## Task description
Retype word for word the part of the post about rebuilding the blog with Hugo, starting with "Anyway, back to" and going on through "it’s really handy.".

## Page excerpt
Hugo to the Rescue

Friday, February 7, 2020

In January I rebuilt my custom blog engine running on .NET Core 3.1. I pushed it up to a new Linux server in Azure. Everything appeared to be okay. So I left it and hoped I’d have the motivation to write some blog posts for it. Yesterday I wanted to see how to do CompactOverlay in JavaScript . I know I have a blog entry on that. I’ll just go to my website and find it. However, I got a dreaded message that the server wasn’t running. More specifically it was acting like it was never setup. Very confusing.

I started building static sites last July when I created a site for my family’s recipes. This site is just a JSON file for data and a single page app for the display. Very basic. About a month ago I rewrote my theTodd.com web site using Hugo . The process was very straight forward. I wrote a simple Python script to take the XML backup of the site and output a bunch of Markdown files. I then massaged the markdown to remove the remaining HTML and the site was done!

Anyway, back to this site. Panicked, I quickly checked the database and it was running just fine. So I grabbed a backup of the data and began the task of rewriting this blog using Hugo. I rewrote the Python script to take the RSS output of this site and output markdown. Then I massaged the markdown to remove the remaining HTML just like I did with my other site. Finally, I tracked down a backup of the images that were used in the old site and put them in the appropriate blog entries here. Finally I uploaded the whole thing to source control.

Now, I have a trigger on source control that builds the Hugo static site and copies the public folder to Azure Blob Storage. Blob storage has a CDN in front of it and that’s how I serve this site! It’s the same infrastructure I use for two other sites now and it’s really handy.

Stored records
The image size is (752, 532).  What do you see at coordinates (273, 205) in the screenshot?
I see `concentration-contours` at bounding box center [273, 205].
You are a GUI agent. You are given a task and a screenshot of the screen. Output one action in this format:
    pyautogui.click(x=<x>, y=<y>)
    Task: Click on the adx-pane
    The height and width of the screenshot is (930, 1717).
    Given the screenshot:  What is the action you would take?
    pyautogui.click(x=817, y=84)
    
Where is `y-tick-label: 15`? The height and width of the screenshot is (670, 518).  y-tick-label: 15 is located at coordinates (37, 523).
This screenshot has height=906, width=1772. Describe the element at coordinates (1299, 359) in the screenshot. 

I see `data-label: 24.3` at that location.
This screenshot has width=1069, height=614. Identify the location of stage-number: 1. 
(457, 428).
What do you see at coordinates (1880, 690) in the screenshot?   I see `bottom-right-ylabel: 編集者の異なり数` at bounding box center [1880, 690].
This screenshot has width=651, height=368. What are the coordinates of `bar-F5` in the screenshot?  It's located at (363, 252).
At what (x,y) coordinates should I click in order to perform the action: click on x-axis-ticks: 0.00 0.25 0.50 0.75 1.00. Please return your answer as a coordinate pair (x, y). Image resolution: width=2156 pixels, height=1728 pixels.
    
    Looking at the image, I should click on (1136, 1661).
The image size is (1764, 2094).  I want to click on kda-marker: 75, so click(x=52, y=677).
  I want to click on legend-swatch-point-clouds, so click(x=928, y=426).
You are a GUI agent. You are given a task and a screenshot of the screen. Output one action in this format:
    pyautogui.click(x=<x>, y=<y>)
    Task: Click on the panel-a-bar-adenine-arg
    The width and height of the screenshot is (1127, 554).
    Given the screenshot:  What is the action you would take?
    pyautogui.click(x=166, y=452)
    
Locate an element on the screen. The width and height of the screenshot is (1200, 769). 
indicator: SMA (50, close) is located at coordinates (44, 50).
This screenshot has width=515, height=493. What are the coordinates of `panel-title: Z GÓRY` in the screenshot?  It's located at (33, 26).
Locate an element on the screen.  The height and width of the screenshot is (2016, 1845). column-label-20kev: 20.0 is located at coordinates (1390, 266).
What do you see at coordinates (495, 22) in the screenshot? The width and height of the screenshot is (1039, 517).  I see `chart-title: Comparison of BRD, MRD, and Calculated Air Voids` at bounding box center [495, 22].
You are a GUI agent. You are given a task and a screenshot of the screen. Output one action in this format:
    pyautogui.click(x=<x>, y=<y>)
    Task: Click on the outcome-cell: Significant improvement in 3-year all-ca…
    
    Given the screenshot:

## Completed task
Anyway, back to this site. Panicked, I quickly checked the database and it was running just fine. So I grabbed a backup of the data and began the task of rewriting this blog using Hugo. I rewrote the Python script to take the RSS output of this site and output markdown. Then I massaged the markdown to remove the remaining HTML just like I did with my other site. Finally, I tracked down a backup of the images that were used in the old site and put them in the appropriate blog entries here. Finally I uploaded the whole thing to source control.

Now, I have a trigger on source control that builds the Hugo static site and copies the public folder to Azure Blob Storage. Blob storage has a CDN in front of it and that’s how I serve this site! It’s the same infrastructure I use for two other sites now and it’s really handy.